Exercise data:
=-=-=

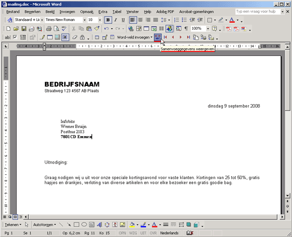Toggle paragraph marks display (¶)
Screen dimensions: 292x237
(x=186, y=29)
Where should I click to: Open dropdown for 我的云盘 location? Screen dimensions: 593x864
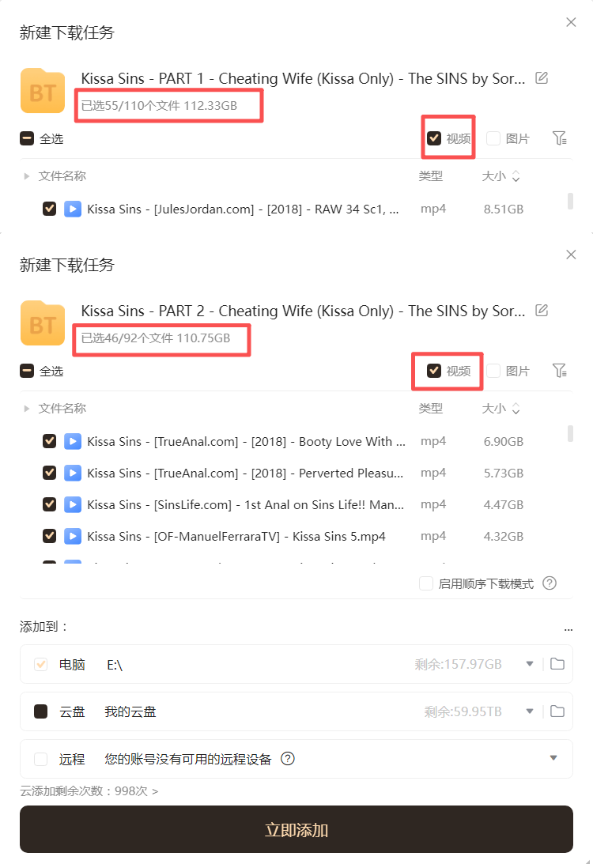click(x=530, y=711)
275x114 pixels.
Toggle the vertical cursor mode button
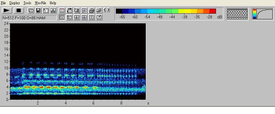(62, 18)
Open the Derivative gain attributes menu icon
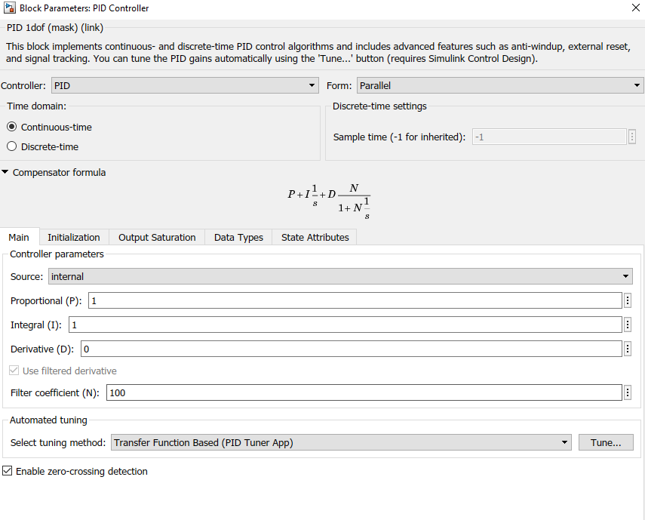The height and width of the screenshot is (520, 645). point(628,348)
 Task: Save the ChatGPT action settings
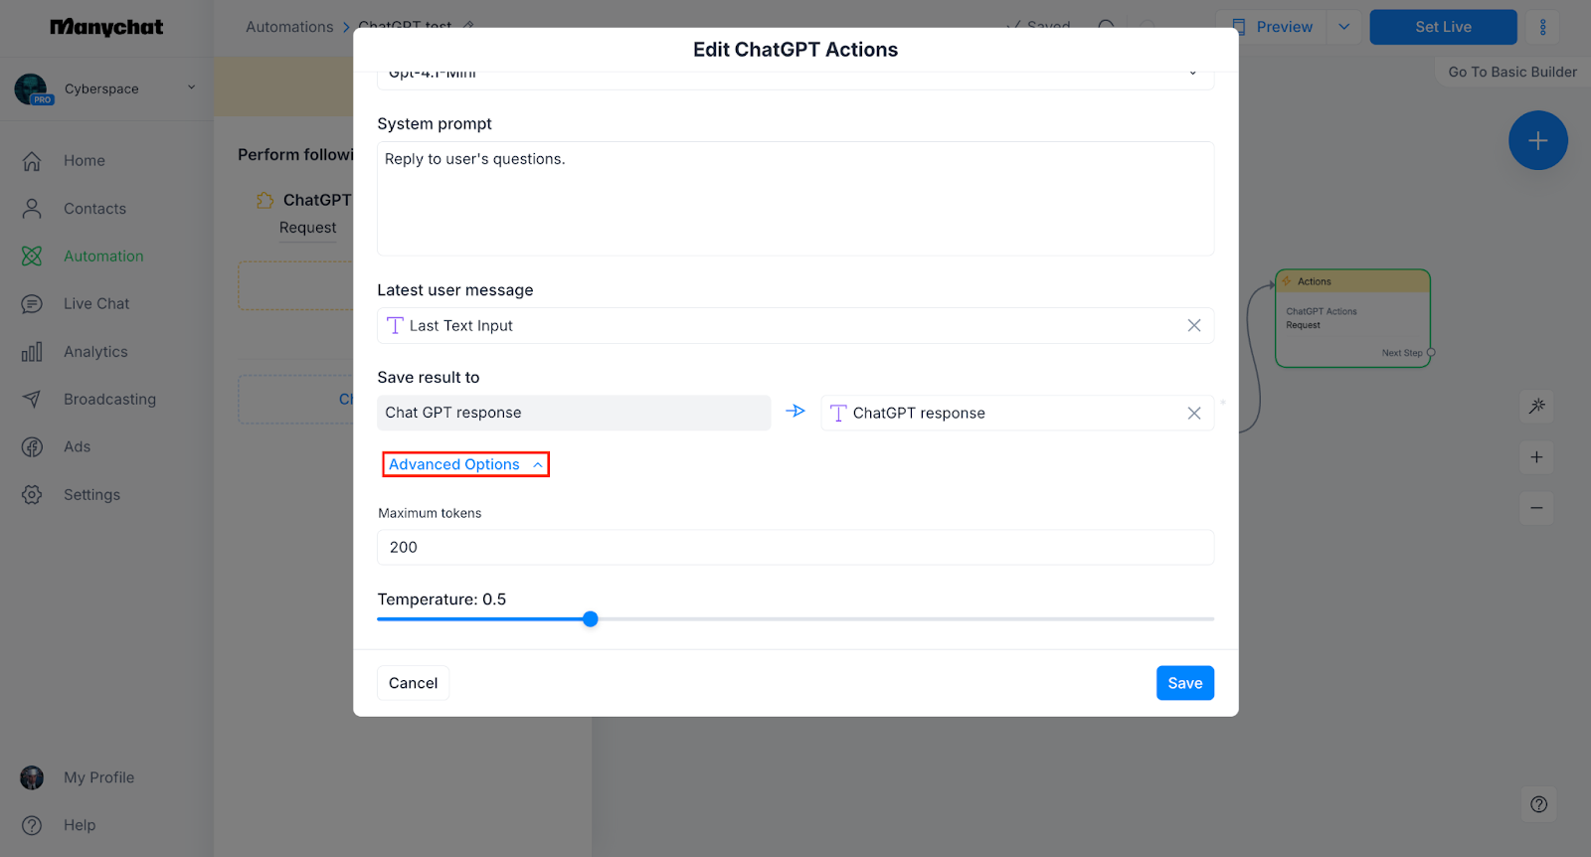(1184, 683)

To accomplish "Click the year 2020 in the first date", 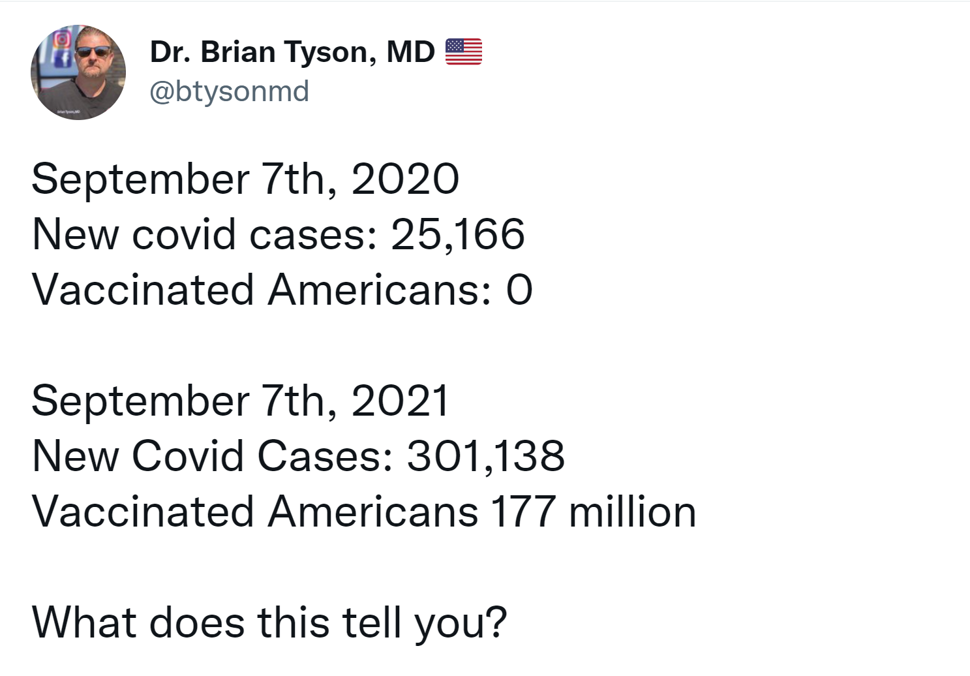I will (x=405, y=179).
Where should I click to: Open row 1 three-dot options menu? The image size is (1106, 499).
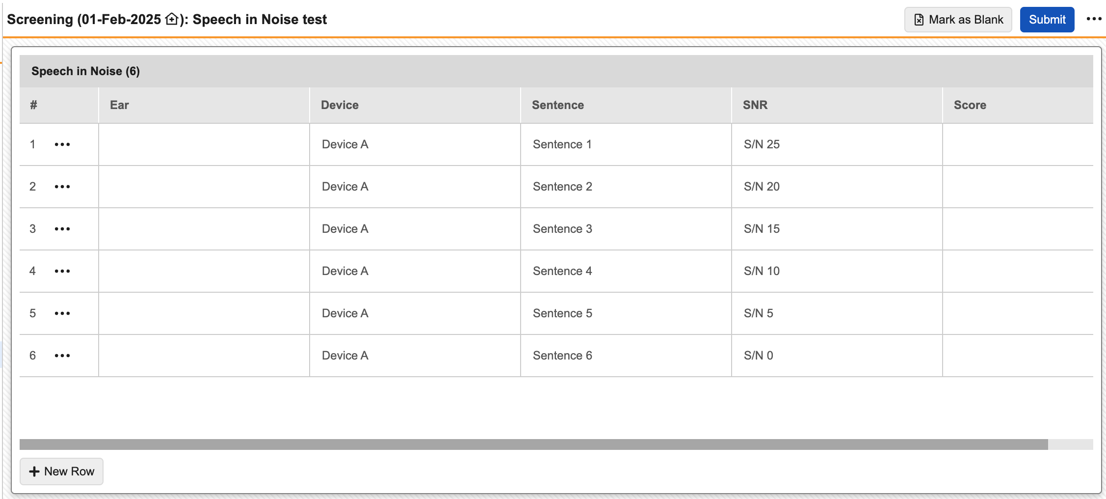pyautogui.click(x=62, y=144)
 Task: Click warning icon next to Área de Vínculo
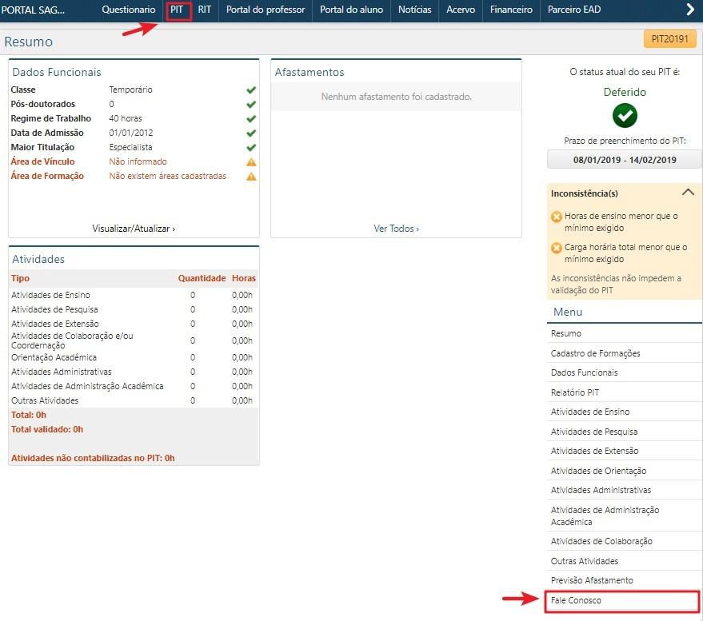(x=251, y=161)
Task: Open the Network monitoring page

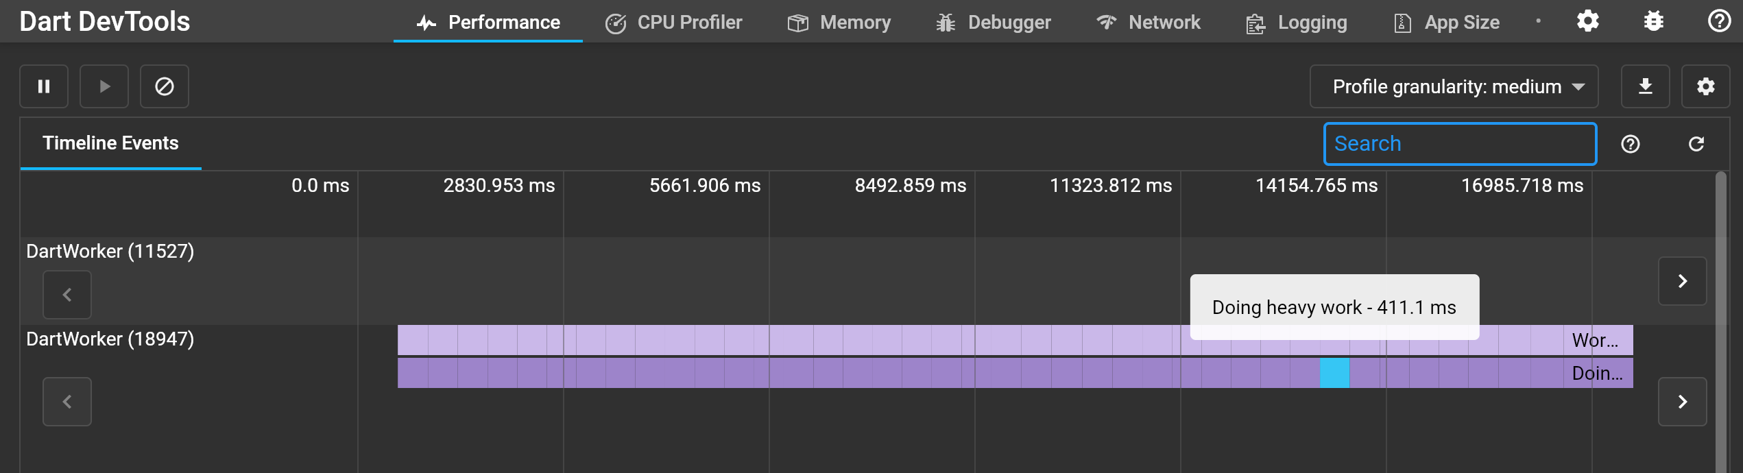Action: (x=1149, y=22)
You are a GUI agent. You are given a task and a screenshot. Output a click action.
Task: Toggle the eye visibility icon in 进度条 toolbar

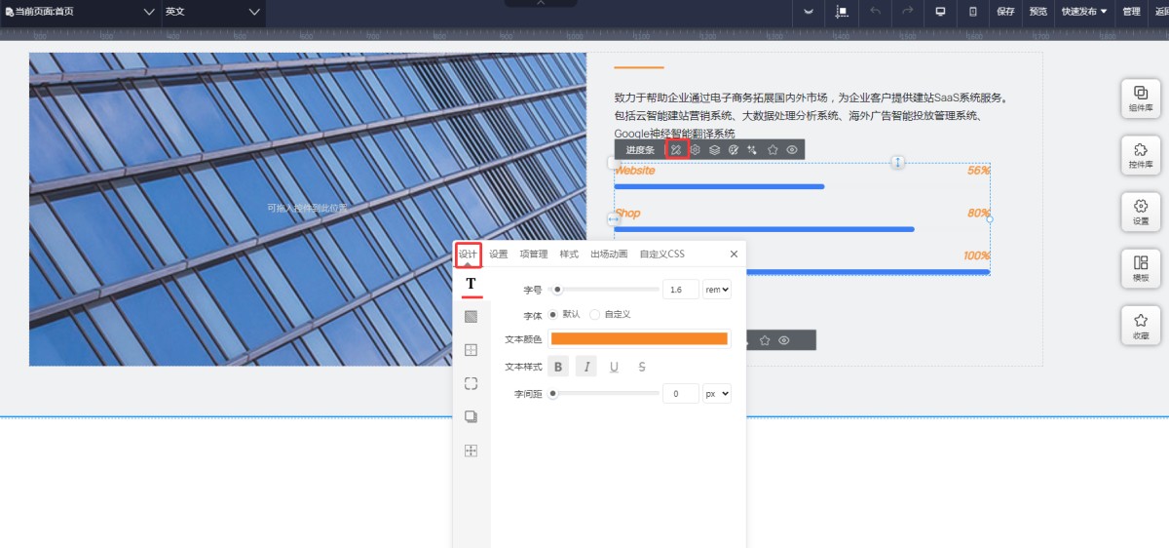tap(792, 150)
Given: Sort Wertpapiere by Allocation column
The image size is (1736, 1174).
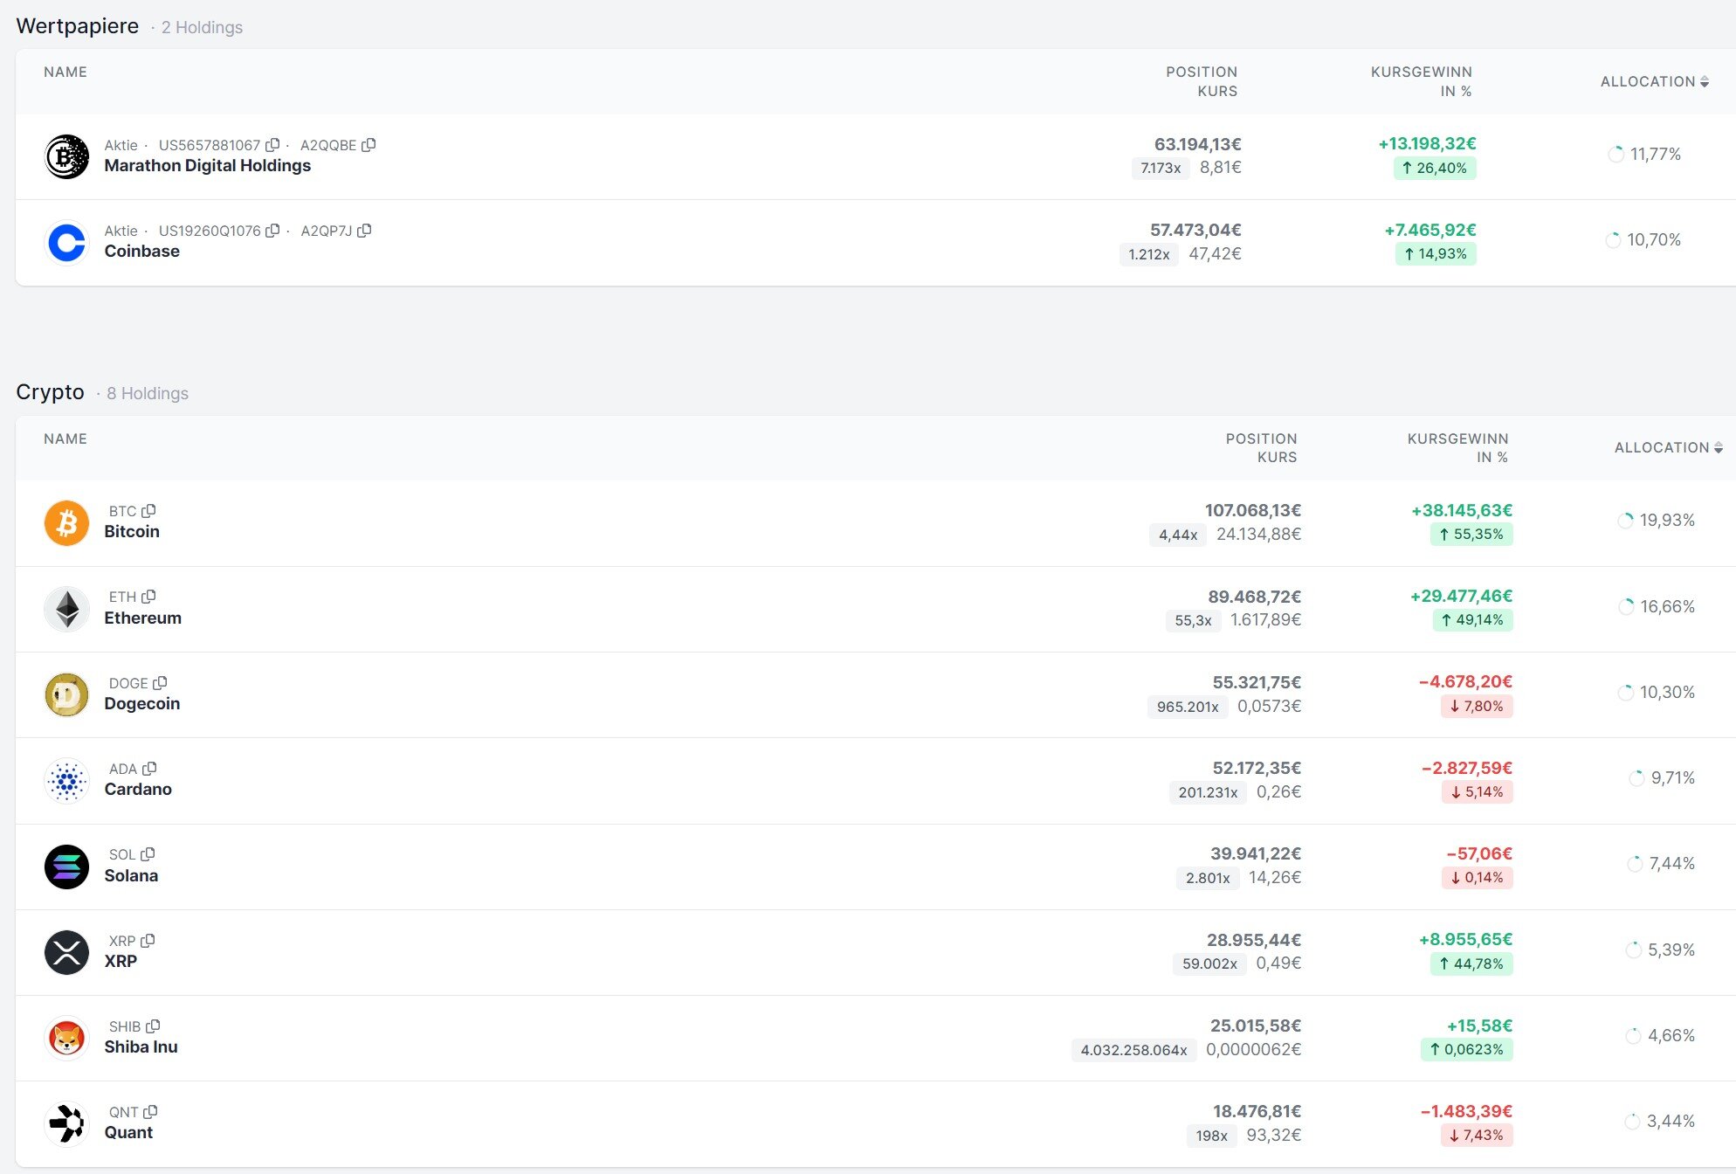Looking at the screenshot, I should (x=1654, y=81).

=-=-=

Exercise requirements: From the line containing "Given: Sort Wertpapiere by Allocation column" down to the final line of the material above, reproduce each line exactly and include no images.

Completed task:
Given: Sort Wertpapiere by Allocation column
The image size is (1736, 1174).
Looking at the screenshot, I should (x=1654, y=81).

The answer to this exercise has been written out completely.